Nearly three quarters of businesses (72 per cent) experiencing a skills shortage say the issue is affecting the well-being of colleagues.

And according to a study by the British Chambers of Commerce (BCC) in partnership with The Open University, 28 per cent of businesses say that have had to turn down or halt bidding for work due to staff shortage.

But with candidates becoming more discerning over the roles they aspire to or are willing to take – Peterborough-based Anne Corder Recruitment has some advice to employers on overcoming current industry challenges of hiring during a candidate shortage.

Managing director Nel Woolcott explained: “Now is really the time for employers, training providers and policy makers to work together to ensure they are delivering and implementing a skills plan.

“On coming out of Covid, employees have proved they can, and in some cases prefer, to work from home, which puts businesses insisting on full-time in-person attendance on the back foot.

“There are a record number of vacancies advertised in the UK, which is resulting in skills shortages. Post pandemic, people are becoming more discerning about their choices – looking for more money AND a better work life balance.”

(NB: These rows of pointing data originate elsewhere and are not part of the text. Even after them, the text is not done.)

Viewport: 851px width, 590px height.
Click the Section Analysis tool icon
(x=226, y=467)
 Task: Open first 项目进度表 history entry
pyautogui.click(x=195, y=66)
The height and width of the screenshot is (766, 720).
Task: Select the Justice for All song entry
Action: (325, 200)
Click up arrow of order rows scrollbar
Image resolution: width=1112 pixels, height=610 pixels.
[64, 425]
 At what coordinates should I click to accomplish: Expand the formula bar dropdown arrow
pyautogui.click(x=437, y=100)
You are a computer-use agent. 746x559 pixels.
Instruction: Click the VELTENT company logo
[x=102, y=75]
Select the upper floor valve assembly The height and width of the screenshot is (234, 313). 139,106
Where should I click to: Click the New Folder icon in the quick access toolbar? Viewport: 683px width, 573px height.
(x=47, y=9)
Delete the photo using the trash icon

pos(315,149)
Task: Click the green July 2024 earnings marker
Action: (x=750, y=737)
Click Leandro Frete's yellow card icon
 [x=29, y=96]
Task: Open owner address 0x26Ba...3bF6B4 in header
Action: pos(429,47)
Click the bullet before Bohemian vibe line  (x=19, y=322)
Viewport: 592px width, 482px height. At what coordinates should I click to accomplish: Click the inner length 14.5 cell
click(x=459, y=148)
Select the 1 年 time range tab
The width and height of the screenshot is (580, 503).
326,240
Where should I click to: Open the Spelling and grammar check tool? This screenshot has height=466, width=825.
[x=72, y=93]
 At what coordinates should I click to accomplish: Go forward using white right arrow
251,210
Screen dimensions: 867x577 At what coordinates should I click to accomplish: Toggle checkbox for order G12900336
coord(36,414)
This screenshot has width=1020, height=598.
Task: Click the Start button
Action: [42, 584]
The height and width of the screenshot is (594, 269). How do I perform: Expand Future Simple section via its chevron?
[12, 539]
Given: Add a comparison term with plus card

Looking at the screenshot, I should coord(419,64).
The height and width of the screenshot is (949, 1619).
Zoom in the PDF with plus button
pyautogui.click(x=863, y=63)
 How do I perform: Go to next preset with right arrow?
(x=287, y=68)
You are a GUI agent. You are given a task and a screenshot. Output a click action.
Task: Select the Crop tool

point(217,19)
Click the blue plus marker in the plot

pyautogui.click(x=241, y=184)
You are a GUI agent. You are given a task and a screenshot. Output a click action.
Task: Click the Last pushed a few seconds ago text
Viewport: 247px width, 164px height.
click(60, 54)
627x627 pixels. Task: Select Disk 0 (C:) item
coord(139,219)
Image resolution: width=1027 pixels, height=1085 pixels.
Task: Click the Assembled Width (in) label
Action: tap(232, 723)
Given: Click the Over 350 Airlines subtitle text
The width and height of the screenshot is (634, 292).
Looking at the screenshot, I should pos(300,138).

Nel added: “Boosting morale within a demoralised team can be a tall order, but by showing your team that you are working hard to bridge any gap or gaps and are committed to hiring the best skill-matched candidate to the role can help to rejuvenate and re-energise positivity within the workplace.”

ACR has some tips on how to attract the best candidates to your vacancy:

  • Be absolutely clear about what it is you are offering – transparency is a key factor, starting with clarity in job adverts around what the role is, and what the person would be doing.
  • If the post requires mandated 100 per cent office attendance, then make that evident but share the reason why – can it be linked to a value around collaboration?  Share benefits and most importantly, be clear on salary.
  • Think about the best way of getting engagement for your job post and invite your team to share and comment on any adverts on their own professional social media platforms. There’s nothing better than an in-post advocate to endorse that you have a great place to work.
  • The market is moving at a fast pace, so by condensing the process, you won’t let that perfect candidate slip through the net. If you see someone that fits the bill, then make your move or risk losing them to another role.
  • You may only get one really strong applicant, but don’t be afraid to make an offer on a shortlist of one. If after a week you have only one applicant that you can see working, don’t wait – it is likely that person will get snapped up and you’ll miss out on a potential starter.
  • Work with a recruitment partner; bring them into your manpower plan, skills risks and get them to start building pipeline and talent pooling. That way, when the inevitable happens you should have an expert on hand to deliver your shortlist, save you time in the search and selection process, and ensure that you don’t leave the team shorthanded for longer than necessary.